**Assigned task**
In the records below, find every line with the word "size" and copy it.
---- Records for the exercise
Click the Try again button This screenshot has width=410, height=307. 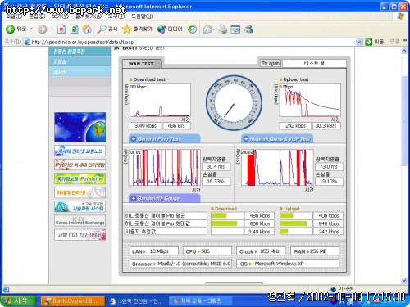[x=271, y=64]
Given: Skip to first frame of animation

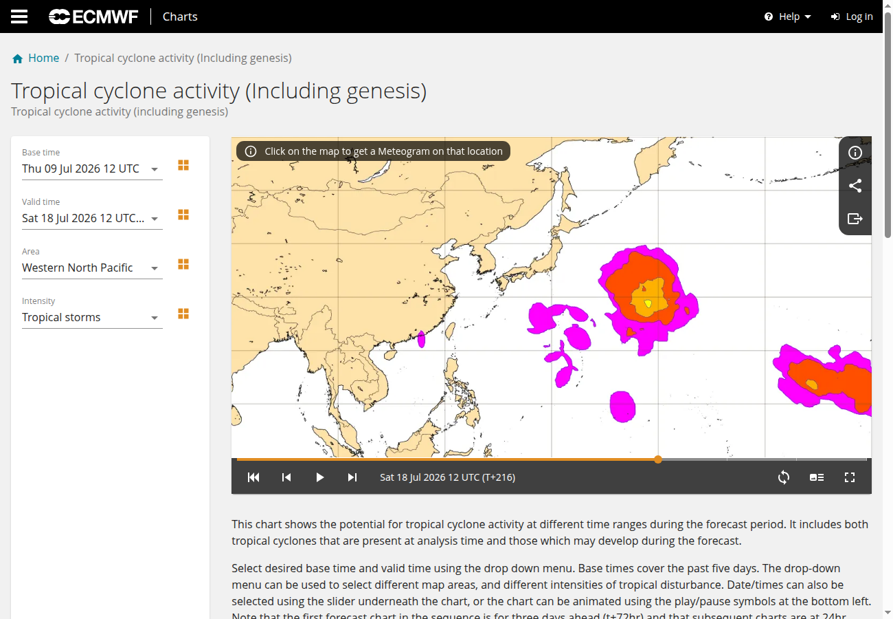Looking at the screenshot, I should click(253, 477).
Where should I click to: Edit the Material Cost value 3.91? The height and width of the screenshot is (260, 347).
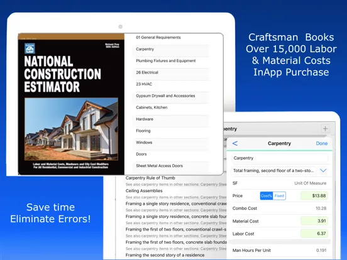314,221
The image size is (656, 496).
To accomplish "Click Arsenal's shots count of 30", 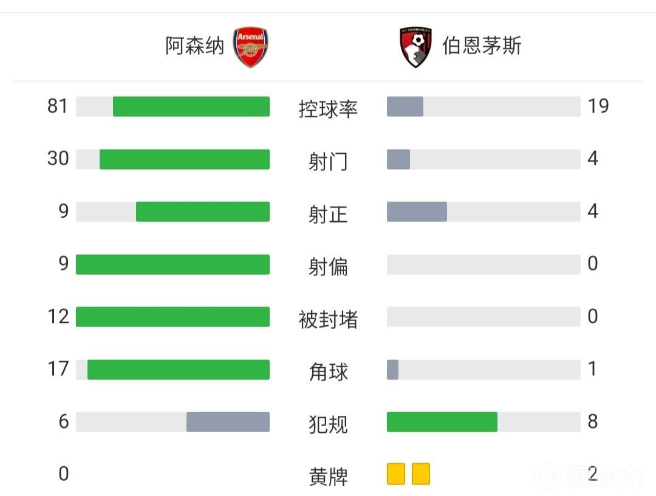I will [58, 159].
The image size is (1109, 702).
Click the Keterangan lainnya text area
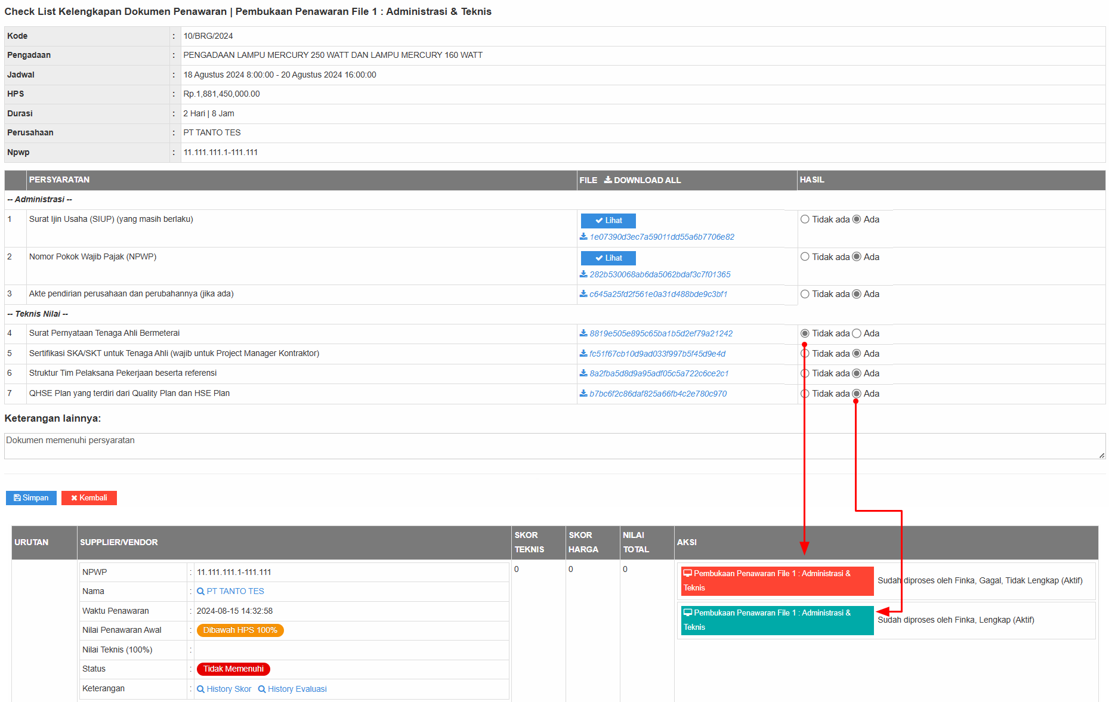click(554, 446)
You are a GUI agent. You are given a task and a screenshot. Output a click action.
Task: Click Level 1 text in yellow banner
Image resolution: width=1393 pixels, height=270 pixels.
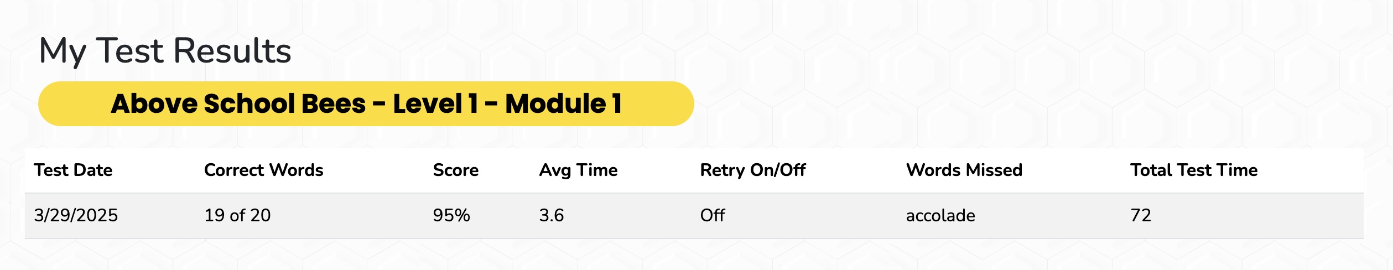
--------
---- Records for the exercise
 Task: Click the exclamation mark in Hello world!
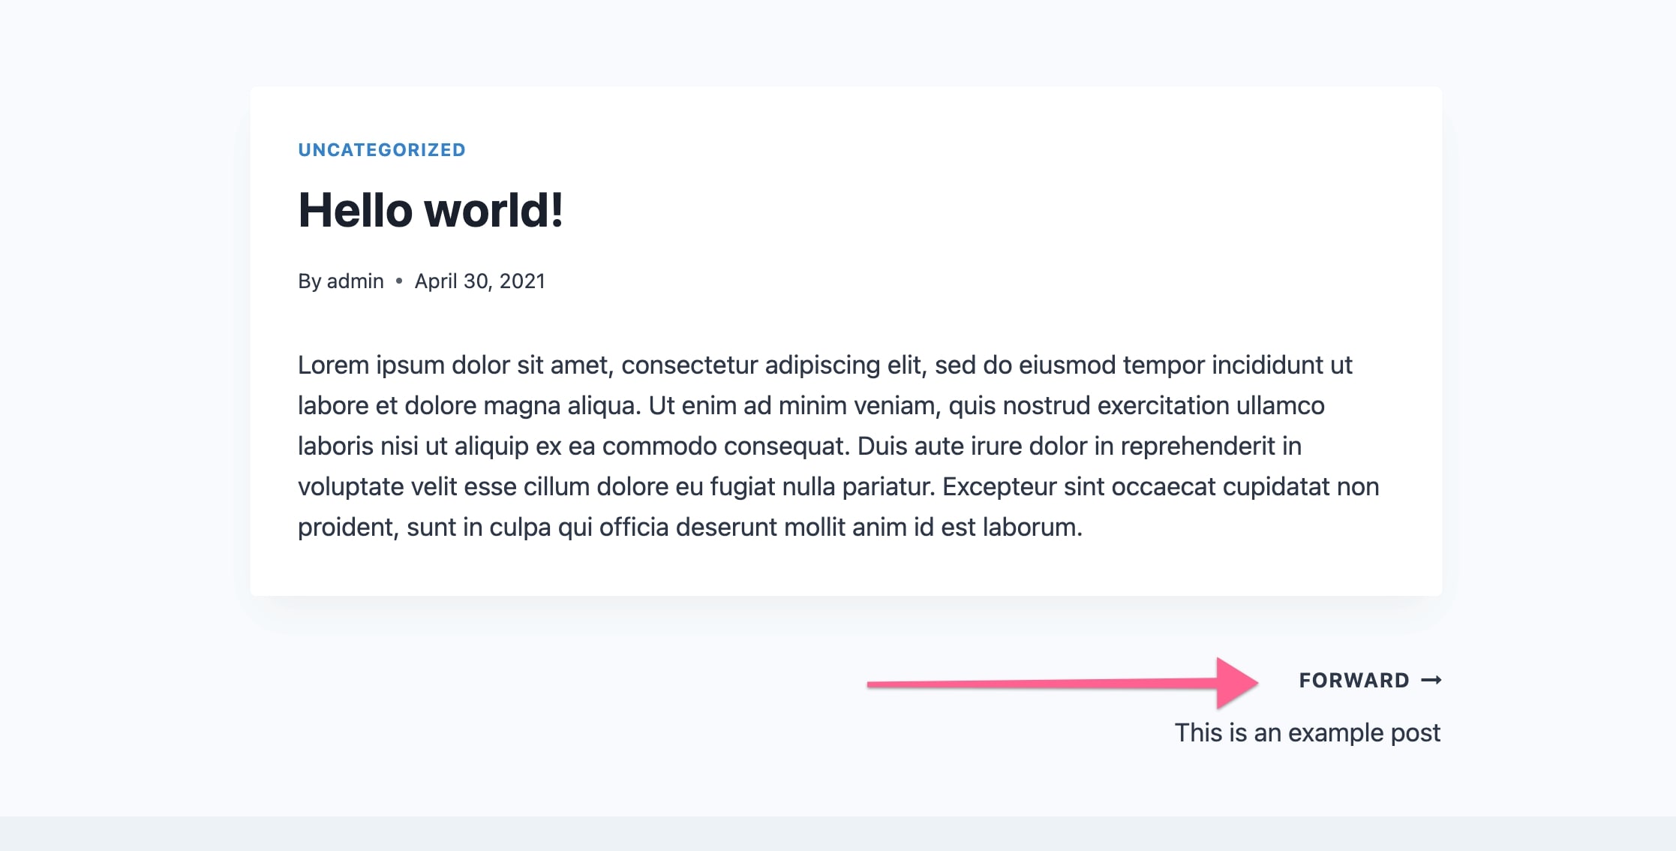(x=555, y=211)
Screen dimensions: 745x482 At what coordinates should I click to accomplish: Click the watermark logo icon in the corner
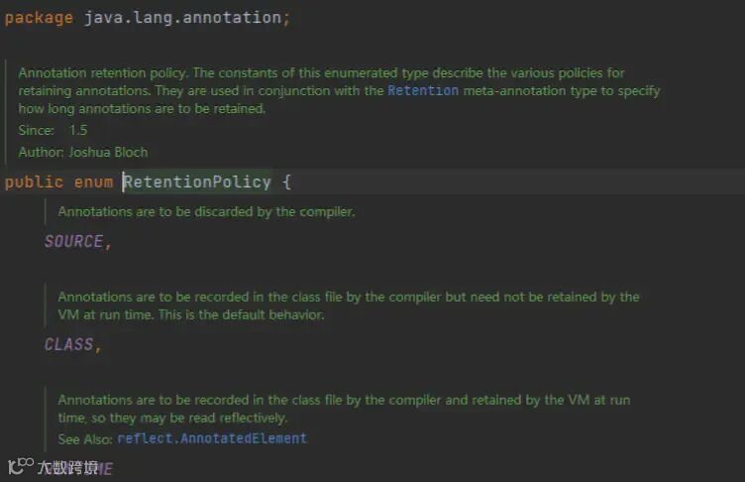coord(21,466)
--------
**Written response**
The image size is (656, 496).
The image size is (1109, 702).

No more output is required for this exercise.